As such comments might infer, adjusting to Trecartin's revved up, sensory tsunami can prove a bewildering, not to mention exhausting, experience. In certain respects, however, his artistic terrain is far from unfamiliar.
His work, for example, neatly aligns itself with recent neo-narrational art practice in which narrative is privileged via spoken and / or textual word alongside various other modes of largely non-pictorial narration.
For Trecartin, this aspect of his work is especially important, explicitly including props, gesture, costumes and face-paint: "I try to explore language as something that extends into every aspect of a presentation... The whole piece is language."
In addition, the lo-fi production values and anarchic exuberance of his work are often compared to early John Waters, Paul McCarthy and Mike Kelley (Trecartin claims that these names have evaded him entirely, but having graduated from the Rhode Island School of Design in 2004, his apparent impermeability to art world antecedents seems slightly mysterious).
Yet despite such striking - if unintentional - echoes of major forerunners, there's plenty to Trecartin's work that's undeniably fresh, as well as strikingly representative of its time.
His characters' verbal narration - a kind of hi-energy newspeak - provides one of the most compelling examples, with technology frequently referenced in a stream of jumbled exclamations and non-sequiturs: "I've been trying to do a music search all day"; "Is he my phonecall or a nightmare baby?"; "Your life but better, with edits! With edits!"

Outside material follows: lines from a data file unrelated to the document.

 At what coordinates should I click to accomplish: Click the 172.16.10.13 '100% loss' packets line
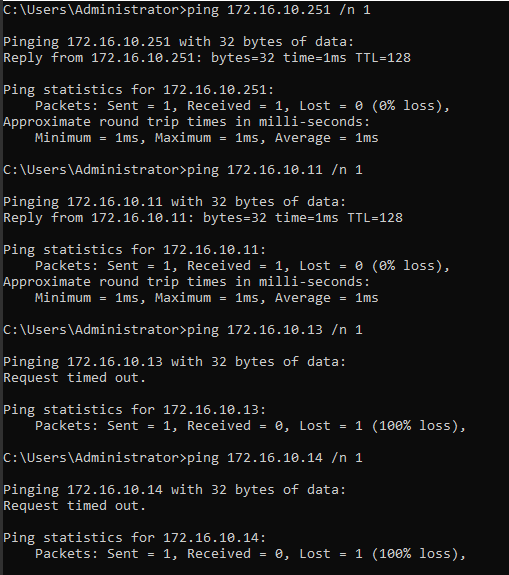(250, 426)
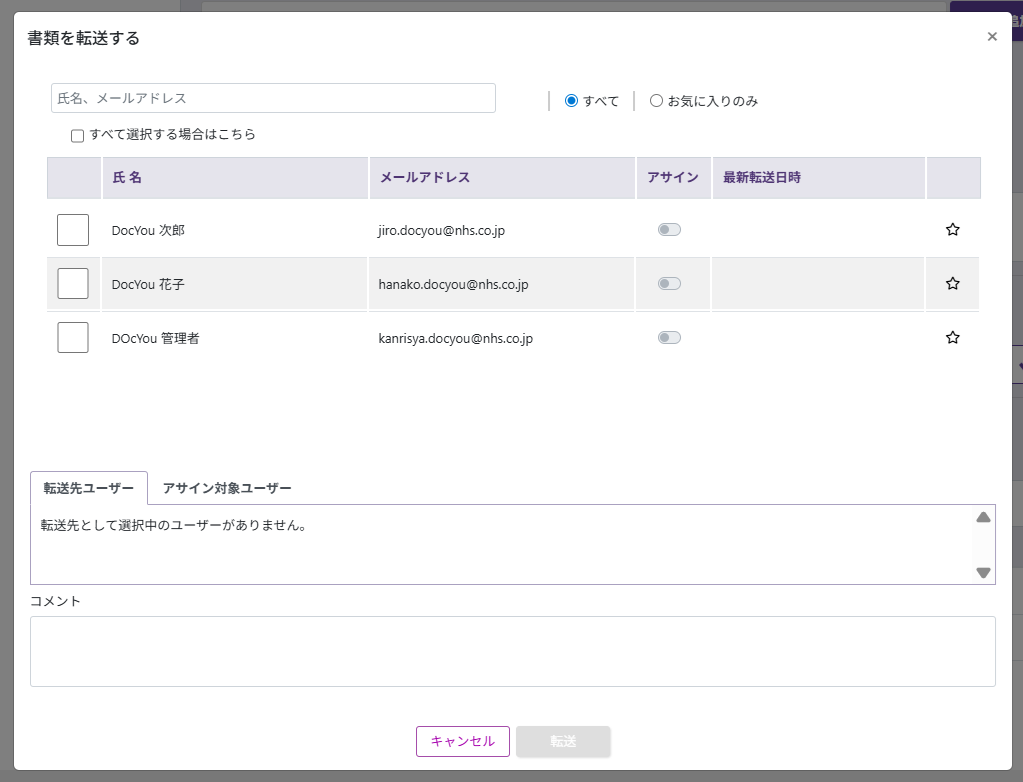1023x782 pixels.
Task: Choose お気に入りのみ filter option
Action: click(657, 101)
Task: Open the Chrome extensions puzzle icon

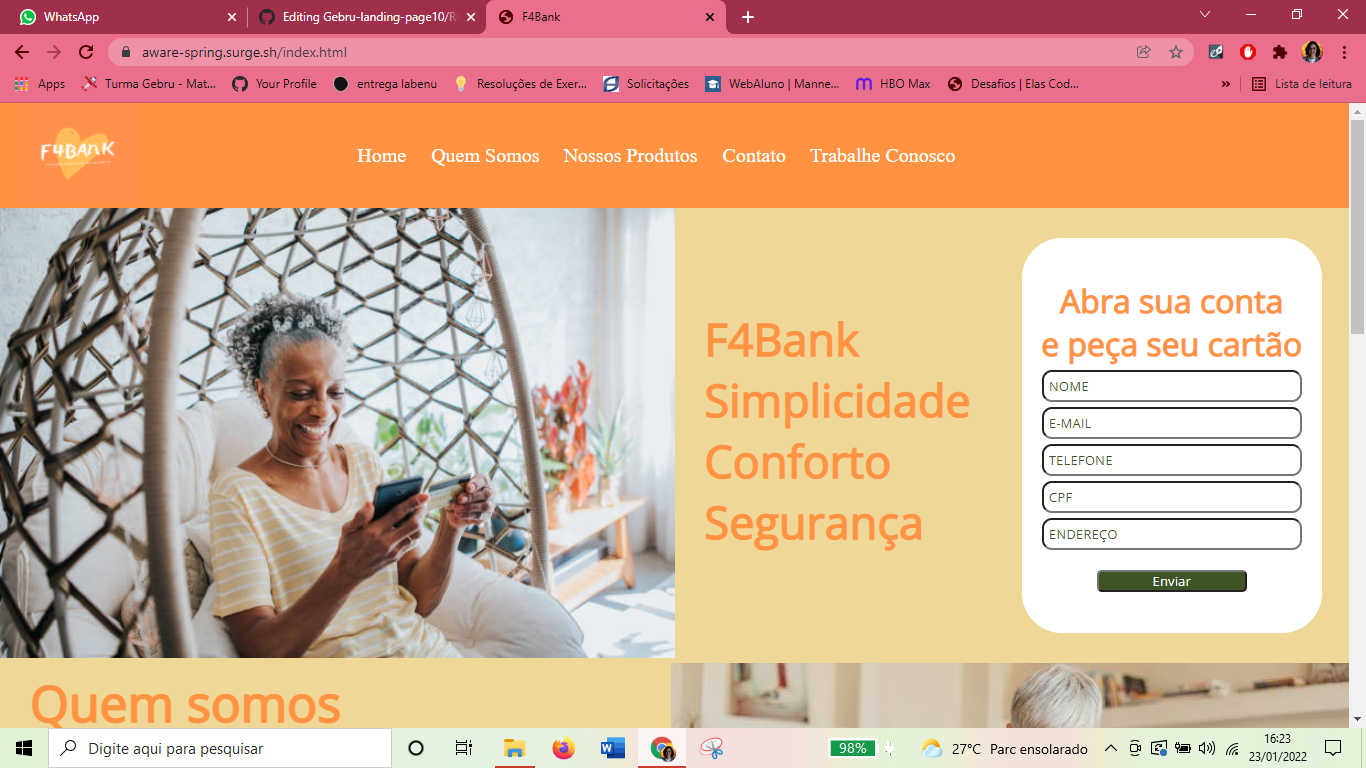Action: pyautogui.click(x=1279, y=52)
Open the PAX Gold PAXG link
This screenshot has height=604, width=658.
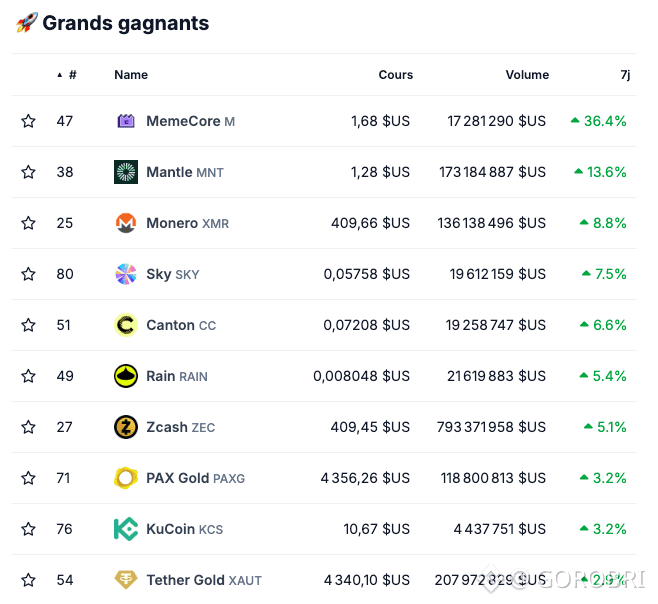[195, 478]
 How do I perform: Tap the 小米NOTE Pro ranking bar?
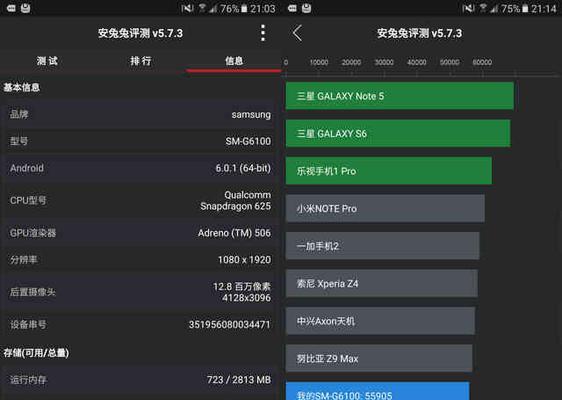(385, 208)
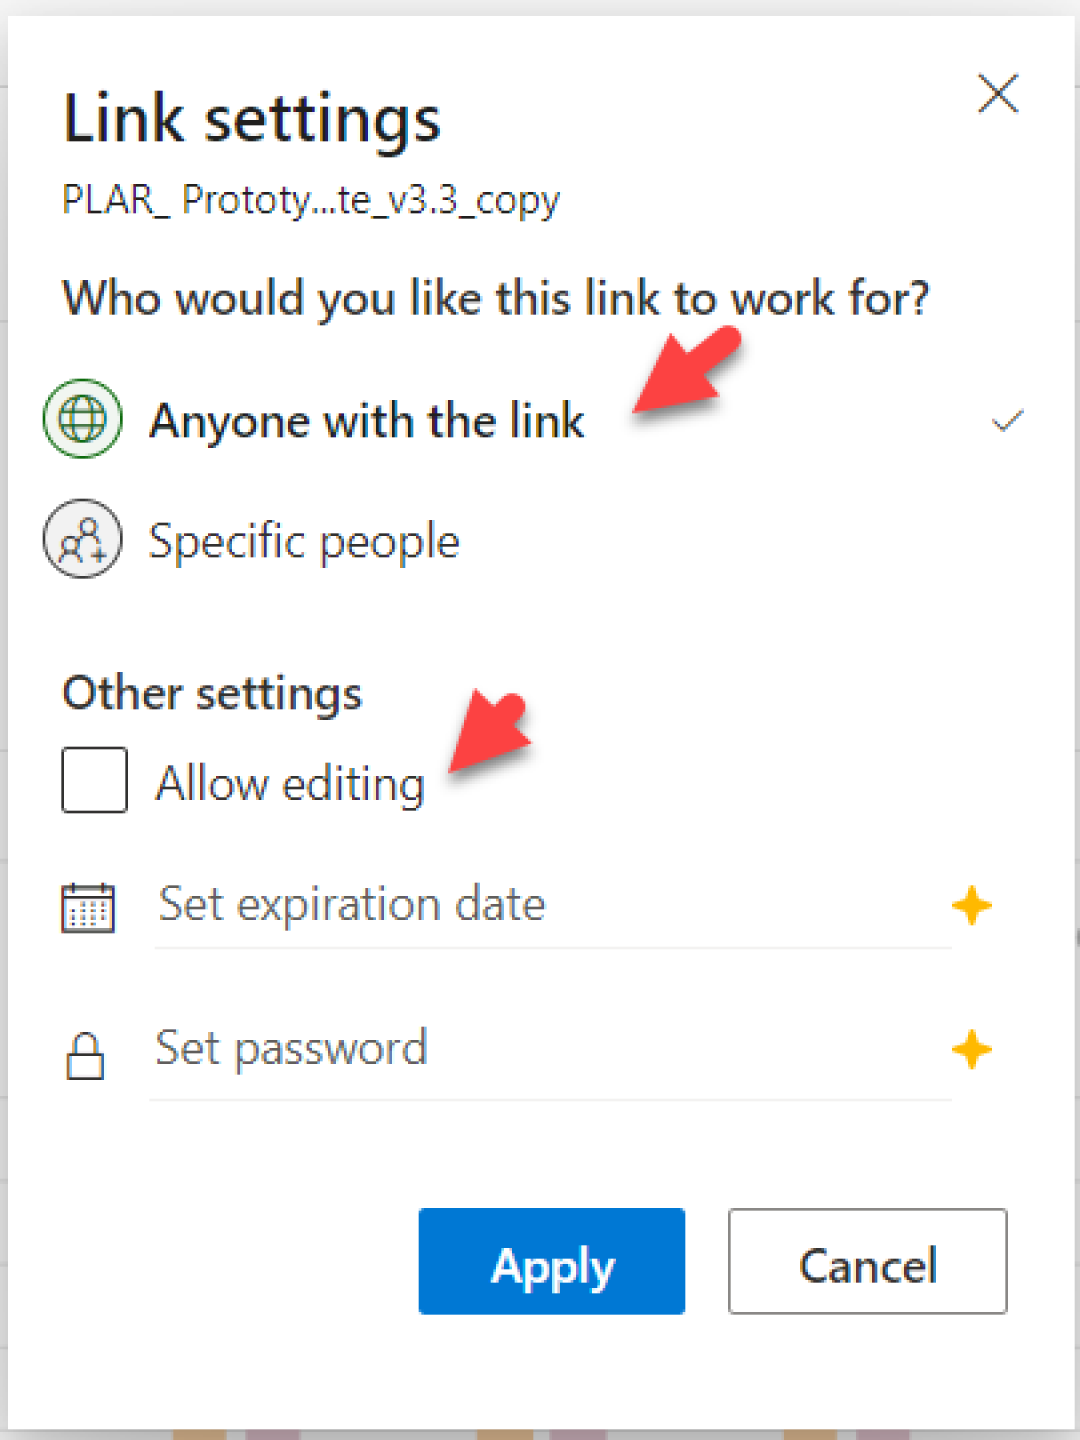Click the PLAR_ Prototy...te_v3.3_copy file name
The width and height of the screenshot is (1080, 1440).
311,200
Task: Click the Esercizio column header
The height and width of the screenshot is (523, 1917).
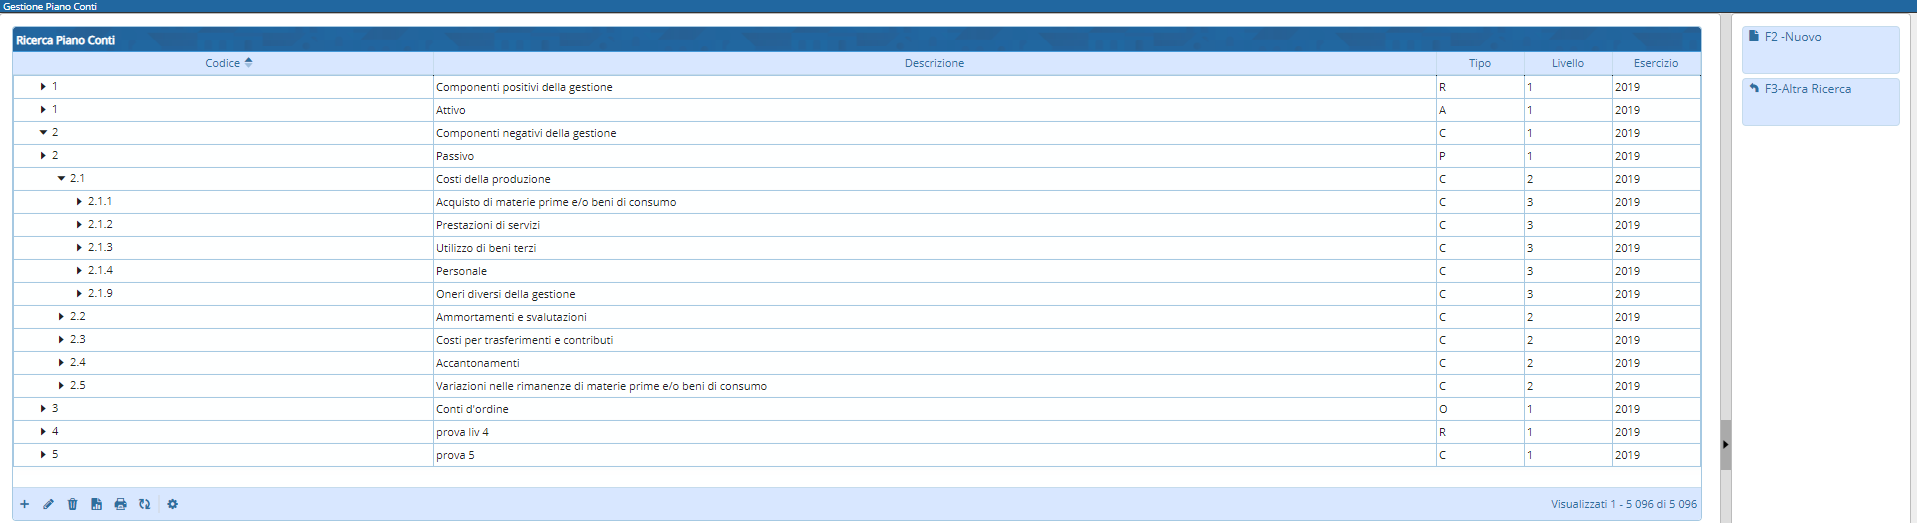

Voices are accelerated into squeals of munchkin-ese or pumped up with reverb; certain phrases, for no very apparent reason, are chanted in mounting crescendo like an eerily displaced Greek chorus.
The welter of stimuli is compounded by the visuals themselves. Jumpcuts and break-neck editing destabilise and disconcert. 'Avatars' emanate, phantom-like, from characters with multiple identities, while garish background graphics are punctuated by on-screen textual proclamations.
In the recent P.opular S.ky (section ish) 2009 (left), payment options float periodically across the screen, an absurd invitation to buy into the mayhem. Trecartin is also increasingly inclined to refer to the technologies of his own film-making through flurried glimpses of the digicam or shots of editing software.
"When YouTube came around, it gave a better understanding of how people are using technology differently now… so that the director is no longer just behind-the-camera but is also a part of the front-of-camera now. It's easiest to think in terms of those teenage-bedroom YouTube videos."
With storylines, in short, barely legible in any conventional sense, the effect is overwhelmingly extempore, a disjoint (to borrow web design's own terminology) reality that lurches from position to position like a piecemeal surfing of the internet.